# PASSAGE GIVEN
----

Today's Washington Times[url]http://www.washingtontimes.com/national/20030509-69566484.htm[/url] reports that President Bush has decided to defer to military judgment on the issue of women in combat. Conservatives, such as Elaine Donnelly with the Center for Military Readiness, had decided to raise the issue after images of PFC Jessica Lynch and SPC Shoshanna Johnson in captivity hit the airwaves during the war. But today, the President said he was not ready to reverse a decade of gender integration in America's military since the first Gulf War, which has resulted in thousands of women in front-line positions.

Although Mr. Bush did not address the issue of women in combat during the 2000 presidential campaign, he came out against coed training in the military.

"The experts tell me, such as Condoleezza Rice, that we ought to have separate basic training facilities," Bush told American Legion Magazine. "I think women in the military have an important and good role, but the people who study the issue tell me that the most effective training would be to have the genders separated."

Now that he is president, Mr. Bush is deferring to the Pentagon on the question of whether the sexes should be separated between combat and noncombat units.

"As with all matters in the military, the president wants to hear first from the experts," Press Secretary Ari Fleischer said. "And then if there is anything beyond this hypothetical, he might have more to say, if that even happens."

Mrs. Donnelly called that a cop-out.

"The president has to show the same leadership here that he did in taking on the forces of Saddam Hussein," she said. "I know sometimes feminist advocates seem even scarier, but I think this president could do it and he should."

Analysis: I wrote in December 2002 [url]http://www.washingtonmonthly.com/features/2001/0212.carter.html[/url] on this issue, predicting that thousands of American women would fight on the front lines if we went to war in Iraq. Several policy changes in the 1990s meant that more women would fight further forward in Gulf War II than in Gulf War I, and that this would force a renewed debate on the role of women in the military. Unfortunately, my predictions came true. I also wrote that their performance in combat would shape the public debate on this issue for years to come.

----

# GIVEN DATA
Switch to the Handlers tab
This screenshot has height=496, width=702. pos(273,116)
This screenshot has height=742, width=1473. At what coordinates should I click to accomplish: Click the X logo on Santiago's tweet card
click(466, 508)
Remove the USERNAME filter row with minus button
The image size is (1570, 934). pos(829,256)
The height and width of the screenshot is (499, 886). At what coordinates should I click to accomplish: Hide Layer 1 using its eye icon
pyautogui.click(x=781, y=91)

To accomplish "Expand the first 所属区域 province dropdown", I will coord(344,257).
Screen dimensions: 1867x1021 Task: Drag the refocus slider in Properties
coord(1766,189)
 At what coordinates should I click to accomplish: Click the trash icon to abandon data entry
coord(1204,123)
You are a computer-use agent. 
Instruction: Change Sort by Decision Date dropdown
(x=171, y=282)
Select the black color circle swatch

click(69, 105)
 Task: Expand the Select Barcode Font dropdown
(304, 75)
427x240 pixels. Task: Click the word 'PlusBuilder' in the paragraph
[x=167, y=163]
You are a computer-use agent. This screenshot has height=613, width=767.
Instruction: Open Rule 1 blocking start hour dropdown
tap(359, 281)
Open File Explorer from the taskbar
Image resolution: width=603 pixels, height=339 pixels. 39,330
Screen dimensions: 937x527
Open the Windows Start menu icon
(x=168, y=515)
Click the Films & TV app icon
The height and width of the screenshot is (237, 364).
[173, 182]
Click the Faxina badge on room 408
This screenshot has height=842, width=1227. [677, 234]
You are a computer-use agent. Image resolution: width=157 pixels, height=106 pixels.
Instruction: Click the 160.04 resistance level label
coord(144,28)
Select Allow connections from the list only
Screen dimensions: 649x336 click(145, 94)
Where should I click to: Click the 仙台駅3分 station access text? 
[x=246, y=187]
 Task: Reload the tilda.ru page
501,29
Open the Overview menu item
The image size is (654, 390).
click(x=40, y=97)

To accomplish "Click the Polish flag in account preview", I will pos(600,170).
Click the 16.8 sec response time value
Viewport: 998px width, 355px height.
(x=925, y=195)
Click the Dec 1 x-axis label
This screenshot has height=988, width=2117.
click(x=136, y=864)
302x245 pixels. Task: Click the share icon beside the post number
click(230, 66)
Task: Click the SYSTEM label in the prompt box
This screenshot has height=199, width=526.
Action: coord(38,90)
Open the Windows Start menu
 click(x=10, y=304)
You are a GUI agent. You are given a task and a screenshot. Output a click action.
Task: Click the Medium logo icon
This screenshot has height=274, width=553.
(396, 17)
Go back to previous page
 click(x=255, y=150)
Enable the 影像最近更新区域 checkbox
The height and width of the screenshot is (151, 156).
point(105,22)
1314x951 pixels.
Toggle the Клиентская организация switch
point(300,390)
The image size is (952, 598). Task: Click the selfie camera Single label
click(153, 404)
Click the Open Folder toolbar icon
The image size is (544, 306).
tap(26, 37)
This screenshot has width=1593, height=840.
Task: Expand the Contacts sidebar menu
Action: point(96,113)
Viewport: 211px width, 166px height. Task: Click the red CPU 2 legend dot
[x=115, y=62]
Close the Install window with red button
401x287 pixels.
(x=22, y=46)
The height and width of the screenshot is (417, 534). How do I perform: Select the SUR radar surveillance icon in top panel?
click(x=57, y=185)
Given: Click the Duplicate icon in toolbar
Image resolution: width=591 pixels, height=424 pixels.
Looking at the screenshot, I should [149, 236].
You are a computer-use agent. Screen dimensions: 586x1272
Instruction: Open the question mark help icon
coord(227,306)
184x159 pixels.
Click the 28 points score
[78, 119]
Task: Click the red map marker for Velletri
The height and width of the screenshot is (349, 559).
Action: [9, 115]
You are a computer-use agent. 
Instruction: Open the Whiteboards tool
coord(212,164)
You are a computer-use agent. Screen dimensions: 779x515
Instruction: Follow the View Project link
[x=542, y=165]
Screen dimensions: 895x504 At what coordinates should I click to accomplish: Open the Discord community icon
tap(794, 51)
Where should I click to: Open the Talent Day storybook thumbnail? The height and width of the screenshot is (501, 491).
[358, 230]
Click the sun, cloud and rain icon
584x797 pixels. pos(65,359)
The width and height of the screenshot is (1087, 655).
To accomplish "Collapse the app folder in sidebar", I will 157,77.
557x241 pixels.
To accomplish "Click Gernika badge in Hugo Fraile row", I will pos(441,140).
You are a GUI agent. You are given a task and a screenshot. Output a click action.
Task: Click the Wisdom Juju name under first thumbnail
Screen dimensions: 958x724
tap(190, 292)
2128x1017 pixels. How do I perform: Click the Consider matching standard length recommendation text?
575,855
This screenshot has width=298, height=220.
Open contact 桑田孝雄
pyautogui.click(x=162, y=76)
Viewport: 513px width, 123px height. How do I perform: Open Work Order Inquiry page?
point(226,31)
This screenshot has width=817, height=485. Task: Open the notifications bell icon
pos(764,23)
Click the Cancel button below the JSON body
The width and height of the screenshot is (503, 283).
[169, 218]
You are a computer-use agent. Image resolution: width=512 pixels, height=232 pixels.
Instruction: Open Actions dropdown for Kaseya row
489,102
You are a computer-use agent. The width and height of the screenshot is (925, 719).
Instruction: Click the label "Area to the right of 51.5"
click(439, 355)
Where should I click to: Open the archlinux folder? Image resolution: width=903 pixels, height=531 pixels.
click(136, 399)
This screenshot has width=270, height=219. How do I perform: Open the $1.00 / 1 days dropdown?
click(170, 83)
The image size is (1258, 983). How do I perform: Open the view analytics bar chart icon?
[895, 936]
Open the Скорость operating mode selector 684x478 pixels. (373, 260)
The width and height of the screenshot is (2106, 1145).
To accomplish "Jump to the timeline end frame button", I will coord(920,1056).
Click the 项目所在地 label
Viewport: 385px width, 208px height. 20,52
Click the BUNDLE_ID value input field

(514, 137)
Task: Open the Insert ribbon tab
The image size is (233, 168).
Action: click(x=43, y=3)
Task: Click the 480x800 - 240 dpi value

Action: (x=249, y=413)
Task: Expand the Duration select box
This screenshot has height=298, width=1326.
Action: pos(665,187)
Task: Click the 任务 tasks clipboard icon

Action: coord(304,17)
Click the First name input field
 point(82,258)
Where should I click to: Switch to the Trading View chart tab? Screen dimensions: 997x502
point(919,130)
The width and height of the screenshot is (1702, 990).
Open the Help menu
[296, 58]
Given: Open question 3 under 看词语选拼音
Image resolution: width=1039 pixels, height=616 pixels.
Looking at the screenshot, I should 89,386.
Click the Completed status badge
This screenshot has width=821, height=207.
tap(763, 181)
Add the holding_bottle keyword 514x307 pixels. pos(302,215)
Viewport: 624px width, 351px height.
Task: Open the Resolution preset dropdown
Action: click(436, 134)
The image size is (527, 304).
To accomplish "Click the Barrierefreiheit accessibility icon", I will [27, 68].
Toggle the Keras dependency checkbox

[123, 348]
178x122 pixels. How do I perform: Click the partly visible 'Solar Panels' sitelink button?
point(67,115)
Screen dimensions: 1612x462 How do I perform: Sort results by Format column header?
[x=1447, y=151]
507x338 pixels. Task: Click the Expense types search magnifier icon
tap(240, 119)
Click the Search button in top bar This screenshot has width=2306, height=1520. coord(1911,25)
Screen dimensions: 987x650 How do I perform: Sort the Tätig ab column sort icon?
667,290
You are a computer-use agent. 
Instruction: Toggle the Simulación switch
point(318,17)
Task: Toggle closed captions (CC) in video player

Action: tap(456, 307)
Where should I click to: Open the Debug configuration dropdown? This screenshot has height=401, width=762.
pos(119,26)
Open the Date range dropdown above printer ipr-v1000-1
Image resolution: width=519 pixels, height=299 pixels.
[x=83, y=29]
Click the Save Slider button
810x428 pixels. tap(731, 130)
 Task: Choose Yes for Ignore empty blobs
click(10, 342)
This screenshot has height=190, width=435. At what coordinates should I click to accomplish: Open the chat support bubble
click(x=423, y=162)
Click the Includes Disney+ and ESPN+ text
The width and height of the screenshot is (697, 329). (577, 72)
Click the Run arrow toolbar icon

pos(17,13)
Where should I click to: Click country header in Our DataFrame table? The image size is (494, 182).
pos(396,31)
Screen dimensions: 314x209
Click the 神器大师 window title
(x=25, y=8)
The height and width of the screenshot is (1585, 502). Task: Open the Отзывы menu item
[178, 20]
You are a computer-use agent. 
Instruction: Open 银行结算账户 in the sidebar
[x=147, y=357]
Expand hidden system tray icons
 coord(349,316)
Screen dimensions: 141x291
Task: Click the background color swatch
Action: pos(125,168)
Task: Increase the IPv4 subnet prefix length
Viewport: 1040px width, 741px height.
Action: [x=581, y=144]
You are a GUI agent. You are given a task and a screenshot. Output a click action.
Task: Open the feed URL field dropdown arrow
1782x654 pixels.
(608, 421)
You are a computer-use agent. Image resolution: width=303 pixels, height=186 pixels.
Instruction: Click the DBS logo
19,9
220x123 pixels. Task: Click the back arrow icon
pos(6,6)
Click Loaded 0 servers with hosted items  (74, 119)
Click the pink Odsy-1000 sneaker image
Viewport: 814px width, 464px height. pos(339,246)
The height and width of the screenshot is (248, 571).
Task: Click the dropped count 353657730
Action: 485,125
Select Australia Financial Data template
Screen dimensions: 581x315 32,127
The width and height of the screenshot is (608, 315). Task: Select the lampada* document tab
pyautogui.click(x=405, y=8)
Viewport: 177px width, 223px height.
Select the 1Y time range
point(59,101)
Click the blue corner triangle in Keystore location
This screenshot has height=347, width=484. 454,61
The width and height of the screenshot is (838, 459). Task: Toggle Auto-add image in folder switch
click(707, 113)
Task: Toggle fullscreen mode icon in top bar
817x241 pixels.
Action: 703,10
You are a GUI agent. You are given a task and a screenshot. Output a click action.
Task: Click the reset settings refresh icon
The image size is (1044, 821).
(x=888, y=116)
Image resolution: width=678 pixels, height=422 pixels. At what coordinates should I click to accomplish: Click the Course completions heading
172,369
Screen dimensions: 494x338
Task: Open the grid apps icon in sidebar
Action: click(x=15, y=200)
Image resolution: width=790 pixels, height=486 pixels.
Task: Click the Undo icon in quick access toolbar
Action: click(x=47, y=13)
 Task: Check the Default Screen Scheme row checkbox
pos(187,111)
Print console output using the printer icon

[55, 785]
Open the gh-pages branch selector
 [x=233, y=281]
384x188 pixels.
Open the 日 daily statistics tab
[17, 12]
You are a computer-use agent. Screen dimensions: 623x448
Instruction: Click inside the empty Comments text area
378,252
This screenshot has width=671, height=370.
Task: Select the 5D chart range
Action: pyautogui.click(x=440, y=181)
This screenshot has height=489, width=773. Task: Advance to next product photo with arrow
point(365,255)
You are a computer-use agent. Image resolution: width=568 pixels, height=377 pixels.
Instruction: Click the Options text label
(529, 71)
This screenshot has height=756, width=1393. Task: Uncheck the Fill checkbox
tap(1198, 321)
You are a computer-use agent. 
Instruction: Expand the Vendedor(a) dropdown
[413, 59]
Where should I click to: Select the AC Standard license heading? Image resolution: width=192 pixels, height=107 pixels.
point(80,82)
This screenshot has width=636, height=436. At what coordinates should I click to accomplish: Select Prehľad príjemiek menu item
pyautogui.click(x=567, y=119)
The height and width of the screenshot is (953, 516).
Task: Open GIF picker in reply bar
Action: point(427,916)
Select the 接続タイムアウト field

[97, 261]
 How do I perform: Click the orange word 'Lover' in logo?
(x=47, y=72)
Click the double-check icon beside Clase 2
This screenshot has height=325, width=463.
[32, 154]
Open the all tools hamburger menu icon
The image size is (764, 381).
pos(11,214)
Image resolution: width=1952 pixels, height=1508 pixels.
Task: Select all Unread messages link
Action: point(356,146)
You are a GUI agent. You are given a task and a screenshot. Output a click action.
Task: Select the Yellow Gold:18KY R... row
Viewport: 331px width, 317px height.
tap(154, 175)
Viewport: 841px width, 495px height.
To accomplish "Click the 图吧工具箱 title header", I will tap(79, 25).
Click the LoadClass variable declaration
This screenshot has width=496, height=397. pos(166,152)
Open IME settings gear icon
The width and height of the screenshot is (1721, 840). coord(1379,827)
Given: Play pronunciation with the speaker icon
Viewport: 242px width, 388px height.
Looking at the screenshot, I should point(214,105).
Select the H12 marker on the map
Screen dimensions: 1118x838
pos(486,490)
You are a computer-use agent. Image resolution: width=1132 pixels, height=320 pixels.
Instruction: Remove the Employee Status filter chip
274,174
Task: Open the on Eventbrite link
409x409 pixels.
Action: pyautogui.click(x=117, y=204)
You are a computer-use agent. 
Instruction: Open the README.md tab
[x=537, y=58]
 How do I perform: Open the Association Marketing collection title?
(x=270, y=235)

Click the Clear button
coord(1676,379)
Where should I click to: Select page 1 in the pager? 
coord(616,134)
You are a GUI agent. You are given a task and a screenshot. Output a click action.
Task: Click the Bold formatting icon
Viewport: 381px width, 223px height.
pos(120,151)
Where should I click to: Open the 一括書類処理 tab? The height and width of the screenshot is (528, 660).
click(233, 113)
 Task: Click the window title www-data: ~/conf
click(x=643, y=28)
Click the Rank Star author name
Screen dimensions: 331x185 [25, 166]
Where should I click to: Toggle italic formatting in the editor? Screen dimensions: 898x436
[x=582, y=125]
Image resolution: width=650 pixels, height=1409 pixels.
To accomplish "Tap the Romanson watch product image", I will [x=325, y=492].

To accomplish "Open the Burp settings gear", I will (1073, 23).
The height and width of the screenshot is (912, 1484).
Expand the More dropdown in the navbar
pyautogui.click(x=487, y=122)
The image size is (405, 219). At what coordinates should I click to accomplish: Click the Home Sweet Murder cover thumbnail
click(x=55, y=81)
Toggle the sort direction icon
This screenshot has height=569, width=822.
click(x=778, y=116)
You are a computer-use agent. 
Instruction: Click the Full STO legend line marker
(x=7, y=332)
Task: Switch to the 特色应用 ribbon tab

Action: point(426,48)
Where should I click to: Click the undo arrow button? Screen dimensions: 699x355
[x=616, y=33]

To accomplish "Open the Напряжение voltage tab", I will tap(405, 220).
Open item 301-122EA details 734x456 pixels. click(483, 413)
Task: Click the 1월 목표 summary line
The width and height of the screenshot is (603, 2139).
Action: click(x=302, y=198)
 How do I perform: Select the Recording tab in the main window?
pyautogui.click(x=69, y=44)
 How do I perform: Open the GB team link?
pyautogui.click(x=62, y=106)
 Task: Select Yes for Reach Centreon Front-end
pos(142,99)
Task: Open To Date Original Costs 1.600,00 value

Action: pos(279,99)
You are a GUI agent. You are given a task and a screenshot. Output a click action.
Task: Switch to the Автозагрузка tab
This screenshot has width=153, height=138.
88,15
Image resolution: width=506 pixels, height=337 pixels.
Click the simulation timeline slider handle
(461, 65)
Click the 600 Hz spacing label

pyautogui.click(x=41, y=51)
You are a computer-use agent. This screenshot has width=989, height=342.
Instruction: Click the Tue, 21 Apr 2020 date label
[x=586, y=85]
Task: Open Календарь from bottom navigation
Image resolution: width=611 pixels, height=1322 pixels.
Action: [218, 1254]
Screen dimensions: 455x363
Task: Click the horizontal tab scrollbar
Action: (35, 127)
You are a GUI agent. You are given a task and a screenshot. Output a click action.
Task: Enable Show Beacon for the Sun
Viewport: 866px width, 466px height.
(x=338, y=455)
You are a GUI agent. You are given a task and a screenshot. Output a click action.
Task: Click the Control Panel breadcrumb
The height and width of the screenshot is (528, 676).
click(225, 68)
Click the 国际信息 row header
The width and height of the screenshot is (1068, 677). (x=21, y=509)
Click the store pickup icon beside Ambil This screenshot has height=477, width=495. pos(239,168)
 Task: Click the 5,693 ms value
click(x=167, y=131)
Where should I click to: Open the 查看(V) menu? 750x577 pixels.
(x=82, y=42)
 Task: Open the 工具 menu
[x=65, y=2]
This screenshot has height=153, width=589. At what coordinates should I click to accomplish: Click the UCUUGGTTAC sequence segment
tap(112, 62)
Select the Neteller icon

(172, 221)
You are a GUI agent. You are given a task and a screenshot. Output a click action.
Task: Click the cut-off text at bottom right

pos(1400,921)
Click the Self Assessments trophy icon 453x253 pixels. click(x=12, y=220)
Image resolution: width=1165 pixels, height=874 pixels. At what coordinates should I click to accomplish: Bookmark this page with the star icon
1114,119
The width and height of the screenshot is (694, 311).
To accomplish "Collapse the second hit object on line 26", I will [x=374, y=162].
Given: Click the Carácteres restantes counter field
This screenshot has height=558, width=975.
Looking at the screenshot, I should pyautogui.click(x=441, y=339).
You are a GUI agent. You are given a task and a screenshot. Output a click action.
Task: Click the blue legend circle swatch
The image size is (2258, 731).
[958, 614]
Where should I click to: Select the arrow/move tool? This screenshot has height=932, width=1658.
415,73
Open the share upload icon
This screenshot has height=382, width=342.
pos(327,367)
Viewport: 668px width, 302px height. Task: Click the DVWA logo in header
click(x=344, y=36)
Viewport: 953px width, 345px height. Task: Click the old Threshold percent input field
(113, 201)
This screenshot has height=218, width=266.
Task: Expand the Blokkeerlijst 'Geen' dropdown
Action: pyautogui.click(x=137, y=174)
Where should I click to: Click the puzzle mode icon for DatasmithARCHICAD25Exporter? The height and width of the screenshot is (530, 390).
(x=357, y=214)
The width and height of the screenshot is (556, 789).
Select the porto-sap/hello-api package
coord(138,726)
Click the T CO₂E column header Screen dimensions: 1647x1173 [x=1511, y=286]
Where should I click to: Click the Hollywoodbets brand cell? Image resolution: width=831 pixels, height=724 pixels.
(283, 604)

----

# YOUR TASKS
1. According to the article on women in combat, what organization is Elaine Donnelly with?
2. Write a continuation of the article on women in combat, beginning right after its final sentence.
The entries have no connection to the text.

# ANSWERS TO THE TASKS
1. The Center for Military Readiness.

2.
No one is quite sure how Americans will respond if significant numbers of women are killed in Iraq. "The real issue is, if greater numbers of women get captured, how will the country react?" asks Donnelly. "We would have to desensitize the entire nation to violence against women. Endorsement of women in combat means an endorsement of violence against women at the hands of the enemy." Perhaps. But even when women have died in combat, the public hasn't questioned their reasons for being there. The nature of public grief for soldiers like Marine Corps Sgt. Jeannette L. Winters, a radio operator who was the first female military casualty in the war against Afghanistan, may indicate that Americans will accept female casualties if they believe in the cause they're fighting for.

In the end, what will really determine public reaction is how well women perform their jobs under fire. On the ground in Afghanistan, women did not participate in the main actions of Operation Anaconda. But since the fighting died down, female MPs have gone out on long infantry patrols with the 82nd Airborne Division, and by most indications perform-ed well. To be fair, they have not seen combat, and haven't performed the most physically demanding tasks the military has to offer. But women have covered 10 to 20 miles of very hard country per day carrying loads of up to 75 pounds, all while living in close quarters with male infantry.

And so far, as in the Gulf, the worst predictions have not come true--no reports of mass pregnancies or other issues have come to light in Afghanistan. "I'm learning what grunts do, [and] they learn what I do. As MPs, we search people and look for weapons ... I never thought we would be walking for hours or be on the front," MP Sgt. Nicola Hall told a reporter in Afghanistan after the mission. "[The 82nd Airborne soldiers] have been nothing but respectful to us; as long as you walk, carry your own weight and don't whine, you're respected."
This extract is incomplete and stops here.